Ella had an endoscopy and we placed the NG tube in her.  She was a trooper and never tried to pull it out. She had that tube for about four months and we were able to remove it when we go to Maui.

That brings me to where we are now.  We LOVE Maui.  Jim loved his job here.  Evelyn is the happiest chubbiest baby you will ever meet. I am loving living here.

However, Ella is exhibiting signs of Sensory Processing disorder or Sensory Integration Dysfunction.  If you don't know what this is....here is a link to help you understand.

http://www.sensory-processing-disorder.com/

She has a hard time with transistions, she has an unusually high energy level, she has a high tolerance for pain...the list goes on and on and on.......

Ella is exceptionally bright...her verbal skills are incredible.  I worry because I want her to live up to her ability.  I worry because I love her.  I worry because I never want her to feel different.  I worry because I don't want Evie to ever feel second to Ella's needs.  I worry for a myriad of reasons, but most of all, i worry that I won't be able to help her like she needs.

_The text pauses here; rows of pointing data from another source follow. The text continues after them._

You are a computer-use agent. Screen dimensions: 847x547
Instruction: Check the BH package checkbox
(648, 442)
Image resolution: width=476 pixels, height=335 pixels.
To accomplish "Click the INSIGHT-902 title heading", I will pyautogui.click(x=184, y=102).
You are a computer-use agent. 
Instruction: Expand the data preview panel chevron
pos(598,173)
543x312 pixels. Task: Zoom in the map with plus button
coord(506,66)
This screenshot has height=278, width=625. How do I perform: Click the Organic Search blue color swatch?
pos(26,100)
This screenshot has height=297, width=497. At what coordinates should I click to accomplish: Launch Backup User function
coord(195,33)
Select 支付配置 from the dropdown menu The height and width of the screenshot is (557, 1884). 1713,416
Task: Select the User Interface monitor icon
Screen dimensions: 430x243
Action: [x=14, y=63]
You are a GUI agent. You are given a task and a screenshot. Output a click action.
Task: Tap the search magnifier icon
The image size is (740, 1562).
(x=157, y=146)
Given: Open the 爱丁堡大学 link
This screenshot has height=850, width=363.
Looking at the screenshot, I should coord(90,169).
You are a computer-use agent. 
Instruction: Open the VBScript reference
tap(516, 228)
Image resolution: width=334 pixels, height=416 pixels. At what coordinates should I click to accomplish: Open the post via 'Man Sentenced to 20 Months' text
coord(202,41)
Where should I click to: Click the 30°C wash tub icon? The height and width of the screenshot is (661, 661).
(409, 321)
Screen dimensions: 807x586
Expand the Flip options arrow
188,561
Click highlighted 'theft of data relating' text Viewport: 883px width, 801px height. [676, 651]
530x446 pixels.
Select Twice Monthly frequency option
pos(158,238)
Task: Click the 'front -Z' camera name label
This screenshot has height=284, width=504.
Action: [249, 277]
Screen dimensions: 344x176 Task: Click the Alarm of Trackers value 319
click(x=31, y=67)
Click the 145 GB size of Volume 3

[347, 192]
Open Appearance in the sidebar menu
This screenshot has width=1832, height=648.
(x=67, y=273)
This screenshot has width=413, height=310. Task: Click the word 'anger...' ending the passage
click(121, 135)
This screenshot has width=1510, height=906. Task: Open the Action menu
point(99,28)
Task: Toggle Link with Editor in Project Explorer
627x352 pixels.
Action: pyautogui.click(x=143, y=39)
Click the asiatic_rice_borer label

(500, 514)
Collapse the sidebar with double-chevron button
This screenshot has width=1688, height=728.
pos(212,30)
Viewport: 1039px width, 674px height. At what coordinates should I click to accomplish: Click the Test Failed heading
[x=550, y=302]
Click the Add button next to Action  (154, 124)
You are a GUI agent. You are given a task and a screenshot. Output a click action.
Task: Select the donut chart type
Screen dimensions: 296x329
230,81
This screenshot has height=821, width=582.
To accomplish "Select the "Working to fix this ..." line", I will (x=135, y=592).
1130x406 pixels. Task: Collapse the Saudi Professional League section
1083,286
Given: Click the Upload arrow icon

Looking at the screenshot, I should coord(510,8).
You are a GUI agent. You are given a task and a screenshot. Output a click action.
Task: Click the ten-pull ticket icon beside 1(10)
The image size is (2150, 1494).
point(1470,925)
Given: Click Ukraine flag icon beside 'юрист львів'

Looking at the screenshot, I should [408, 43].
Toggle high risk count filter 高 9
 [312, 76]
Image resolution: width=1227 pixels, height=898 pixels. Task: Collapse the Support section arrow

I have had the why me moments....and then I remind myself that she is healthy and happy. There are kids with MUCH MUCH MUCH worse problems.  Still, that doesn't negate how I am feeling and how difficult Ella can be to deal with sometimes...


There you have it, that is our story over the past few years.
This has tested the bond between Jim and I; however, I think because of all of it, we have come out stronger than before..

Hopefully I can use this as an avenue to help me on those days where I feel I may pull my hair out.  Hopefully this will remind me how great my kids are...as I plan to write the good and the bad....

Today Jim and I going to meet an OT that specializes in sensory issues....keep your fingers crossed that she can help us!!!!

4 comments:

Andrea said...

YAY! You started a blog! There is a HUGE community of Moms here. and I know a few with similar issues as Ella.

Unknown said...

Love you, girl. Sorry times are rough. Just do what is right. For Ella. For Evelyn. For Jim. And for YOU. XOXO -Katy

Unknown said...

P.S. I only speak 'forbothofus' ;-)

Amy, Alan and Kids said...

Finally starting to read your blog :). Miss you!